Excerpted text =>
++++++++

Tobacco, like chocolate bars, targets kids - group
MANILA - Tobacco firms are now marketing their products to target children and women as replacement for adult smokers, a group said.
Emer Rojas, Global Cancer Ambassador and President of NewVois Association of the Philippines (NVAP), said tobacco companies are now making their packaging attractive by putting color or looking like chocolate bars.
“Tobacco companies are targeting kids as replacement for adult smokers with low and middle-income countries like the Philippines experiencing the full impact of this aggressive marketing. The industry is doing its best to circumvent the law by challenging technicalities like what ‘point-of-sale establishments,’ mean,” he said.
This means that posters of tobacco products are still all over sari-sari stores where children buy their candies, he said.
“They may not be exposed to cigarette ads in the movies or on television, but sari-sari stores have become a haven for tobacco companies to promote smoking,” said Rojas, who contracted laryngeal cancer due to smoking that started when he was just a teenager.
Besides posters, these mom-and-pop stores have their signages made by the tobacco companies.
Citing a recent study conducted by the Institute for Global Tobacco Control at Johns Hopkins Bloomberg School of Public Health in six low and middle-income countries including China, Rojas said two-thirds of children aged 5 to 6 can identify at least one tobacco brand.
He also said the study showed children get their exposure to these products mainly through their environment.
The Philippines has one of the highest number of youth smokers in Southeast Asia with 17.5% girls and 28.3% boys aged 13-15 years consuming tobacco.
It ranks second to Indonesia in the most number of adult smokers in the region at 17.3 million.

++++++++

Recorded information =>

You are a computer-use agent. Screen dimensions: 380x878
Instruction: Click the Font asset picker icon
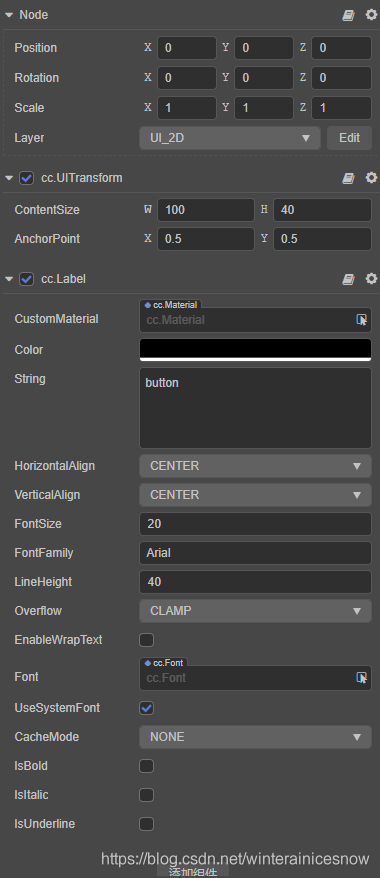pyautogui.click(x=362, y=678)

++++++++

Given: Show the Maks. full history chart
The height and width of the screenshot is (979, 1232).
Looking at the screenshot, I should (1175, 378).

++++++++

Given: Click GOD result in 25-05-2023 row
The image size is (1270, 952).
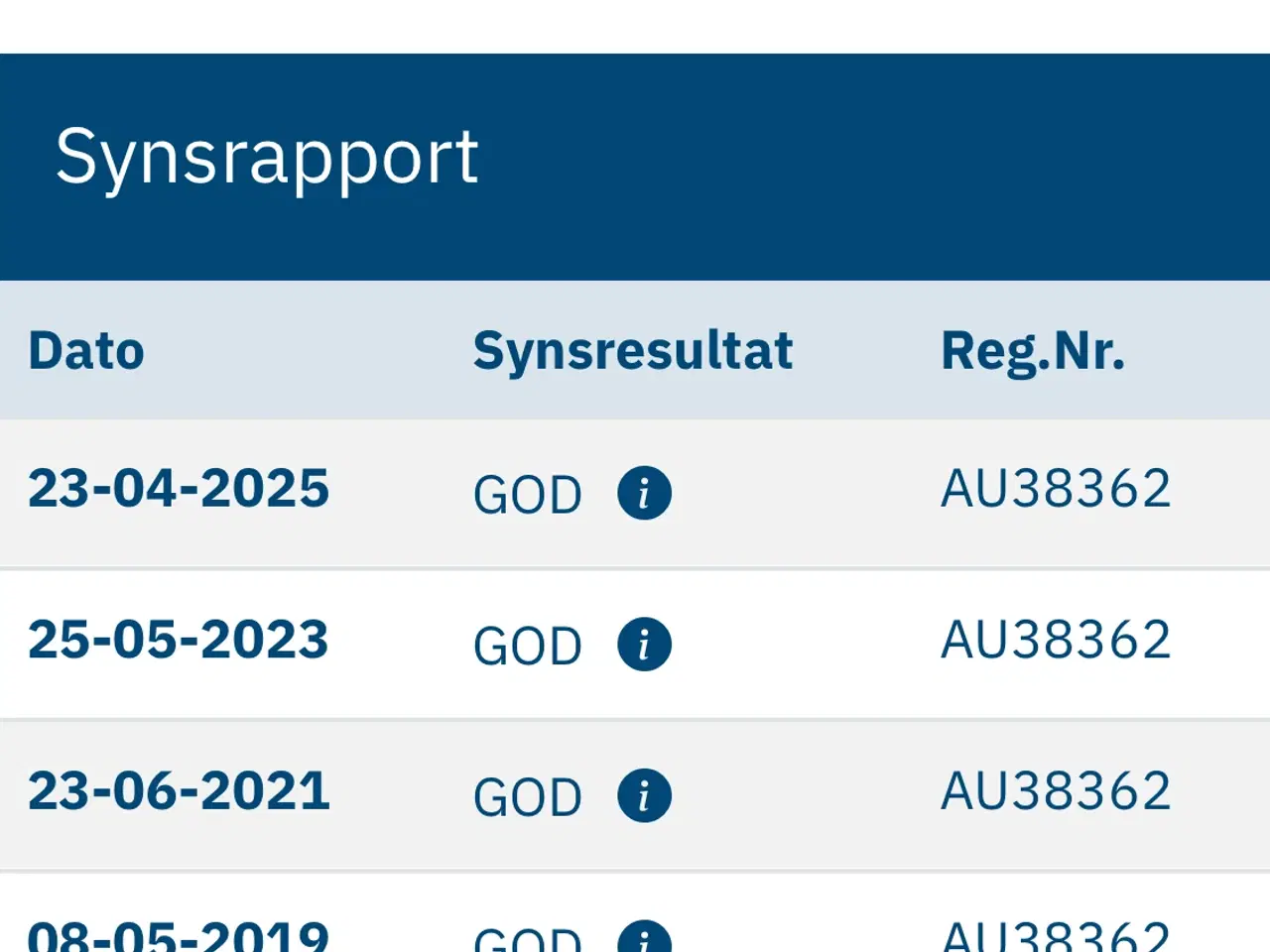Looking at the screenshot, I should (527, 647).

++++++++

Work task =>
Duplicate the stretch of the tobacco marketing article from "He also said" through "years consuming tobacco.", word for word. The rows can be left aside.

Reply to the task =>
He also said the study showed children get their exposure to these products mainly through their environment.
The Philippines has one of the highest number of youth smokers in Southeast Asia with 17.5% girls and 28.3% boys aged 13-15 years consuming tobacco.